HDU 5829 16多校08 Rikka with Subset （NTT）

Rikka with Subset

Time Limit: 6000/3000 MS (Java/Others)    Memory Limit: 65536/65536 K (Java/Others)

Total Submission(s): 871    Accepted Submission(s): 276

Problem Description

As we know, Rikka is poor at math. Yuta is worrying about this situation, so he gives Rikka some math tasks to practice.
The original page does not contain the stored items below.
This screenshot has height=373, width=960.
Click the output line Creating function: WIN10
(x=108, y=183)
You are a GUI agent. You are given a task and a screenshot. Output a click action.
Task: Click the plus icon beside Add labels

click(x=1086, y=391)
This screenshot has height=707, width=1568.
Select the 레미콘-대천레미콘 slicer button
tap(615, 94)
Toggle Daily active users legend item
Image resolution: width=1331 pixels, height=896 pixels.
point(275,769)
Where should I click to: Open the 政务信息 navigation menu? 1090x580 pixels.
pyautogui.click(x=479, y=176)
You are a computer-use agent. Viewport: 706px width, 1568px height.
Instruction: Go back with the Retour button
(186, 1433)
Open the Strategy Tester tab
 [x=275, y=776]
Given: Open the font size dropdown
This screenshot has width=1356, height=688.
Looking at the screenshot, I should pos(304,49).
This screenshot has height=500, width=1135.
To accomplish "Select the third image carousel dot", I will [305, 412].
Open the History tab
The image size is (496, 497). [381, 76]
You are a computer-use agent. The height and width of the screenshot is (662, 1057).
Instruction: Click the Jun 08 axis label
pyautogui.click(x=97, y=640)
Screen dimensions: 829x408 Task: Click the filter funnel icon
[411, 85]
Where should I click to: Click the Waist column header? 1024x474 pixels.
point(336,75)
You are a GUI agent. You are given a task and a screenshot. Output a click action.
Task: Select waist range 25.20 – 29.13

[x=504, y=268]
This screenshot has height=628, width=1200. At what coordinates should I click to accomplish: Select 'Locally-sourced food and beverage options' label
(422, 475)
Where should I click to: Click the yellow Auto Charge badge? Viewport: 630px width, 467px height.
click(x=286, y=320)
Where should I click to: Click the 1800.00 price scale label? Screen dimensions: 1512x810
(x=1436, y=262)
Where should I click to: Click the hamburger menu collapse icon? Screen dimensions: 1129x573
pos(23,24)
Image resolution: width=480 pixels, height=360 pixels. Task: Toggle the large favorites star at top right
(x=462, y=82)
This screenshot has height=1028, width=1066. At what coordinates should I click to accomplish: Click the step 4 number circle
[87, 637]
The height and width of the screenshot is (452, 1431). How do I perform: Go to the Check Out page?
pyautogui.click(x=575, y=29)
There is one of them:

Yuta has n numbers A[1]~A[n] and a number K. For any none empty subset S of the numbers, the value of S is equal to the sum of the largest min(|S|,k) numbers in S. The value of the array A is equal to the sum of the value of all none empty subset of the numbers.

Now Yuta shows the n numbers, And he wants to know the value of the array for each K in [1,n].

It is too difficult for Rikka. Can you help her?

Input

The first line contains a number t(1<=t<=10), the number of the testcases.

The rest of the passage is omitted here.